Fabien Pithia

Personal information
- Full name: Louis Désiré Fabien Pithia
- Date of birth: 7 May 1987 (age 38)
- Place of birth: Mauritius
- Position: Midfielder

Team information
- Current team: Curepipe Starlight

Senior career*
- Years: Team / Apps / (Gls)
- 2006–2012: Savanne SC / – / (–)
- 2012–2013: ASPL 2000 / – / (–)
- 2014–: Curepipe Starlight / – / (–)

International career^{‡}
- 2008–2015: Mauritius / 25 / (1)

= Fabien Pithia =

Mauritian footballer (born 1987)

Fabien Pithia (born 7 May 1987) is a Mauritian footballer who plays for Curepipe Starlight in the Mauritian League as a midfielder.

==Career==
===Senior career===
Fabien started off his professional career in 2006 with Savanne SC, and has played with the club ever since.

===International career===
Fabien earned his first cap for Club M in 2008.

===International goals===
Scores and results list Mauritius' goal tally first.

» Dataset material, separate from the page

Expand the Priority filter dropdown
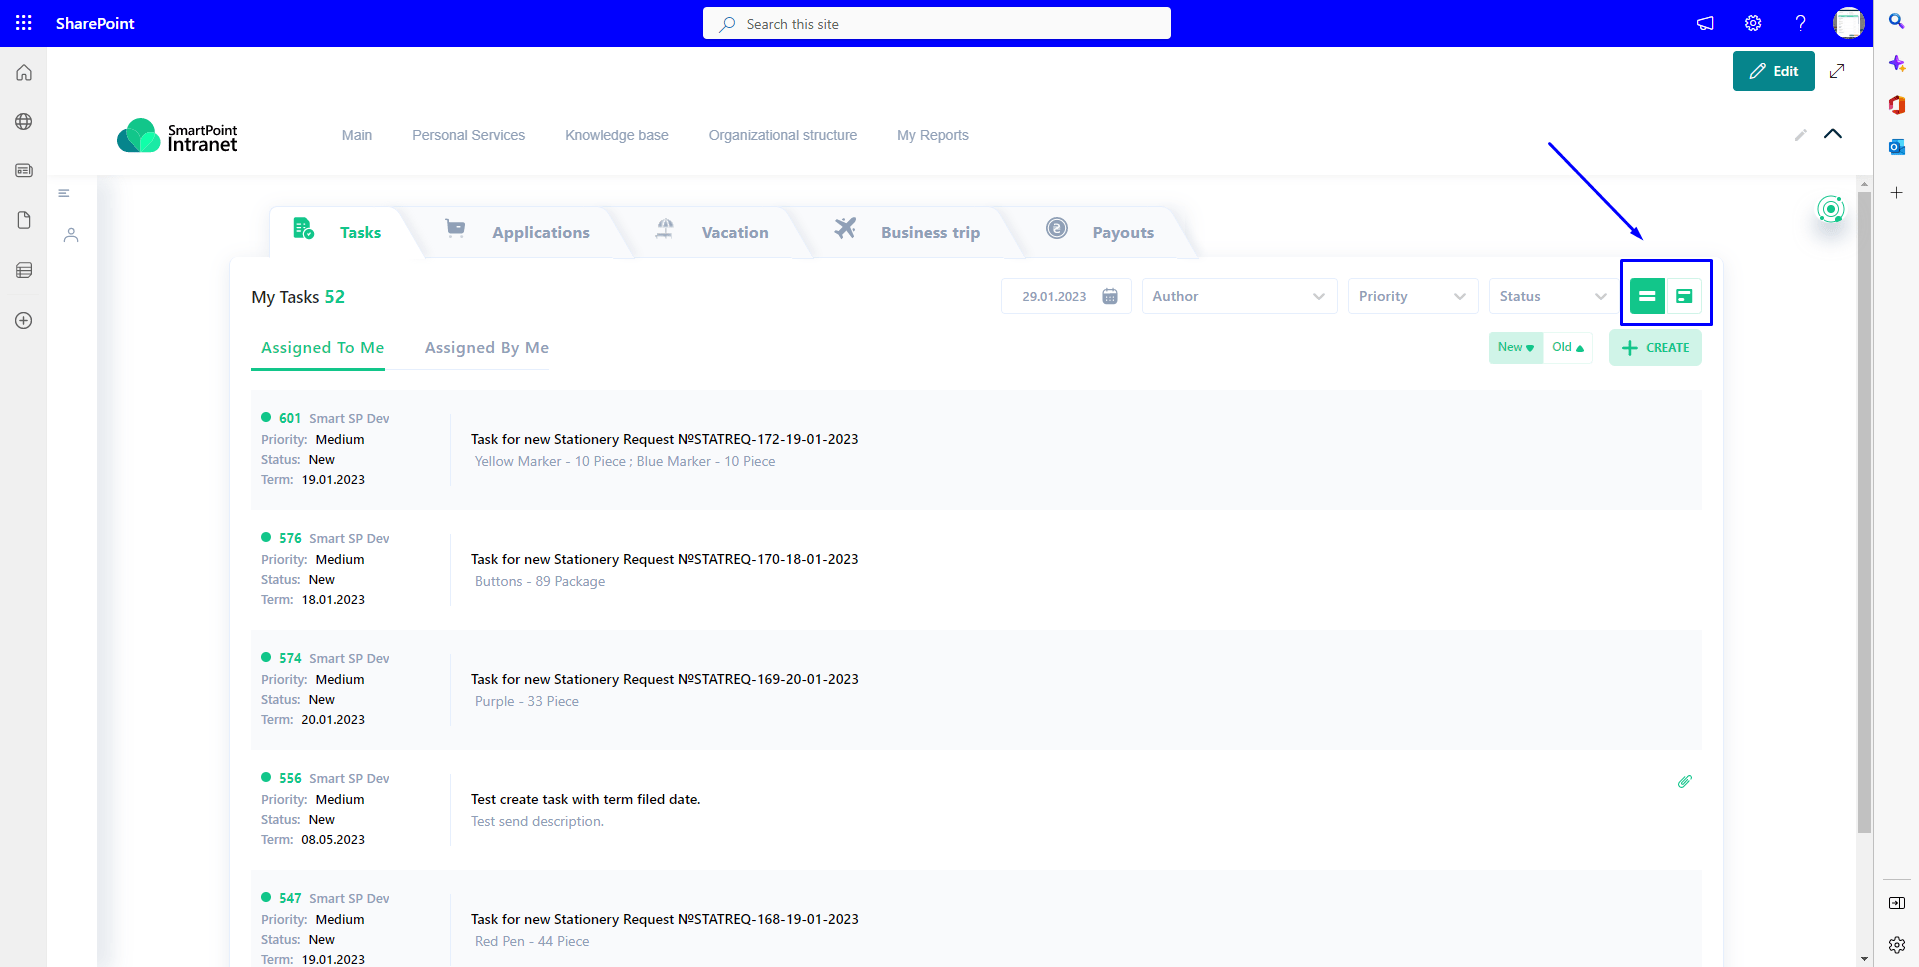The width and height of the screenshot is (1919, 967). point(1412,296)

| No | Date | Venue | Opponent | Score | Result | Competition |
|---|---|---|---|---|---|---|
| 1. | 6 September 2015 | Stade Anjalay, Belle Vue Maurel, Mauritius | Mozambique | 1–0 | 1–0 | 2017 Africa Cup of Nations qualification |

==Personal==
Fabien has a twin brother, Fabrice, who also played in the Mauritian League for Curepipe Starlight as well as for Club M internationally.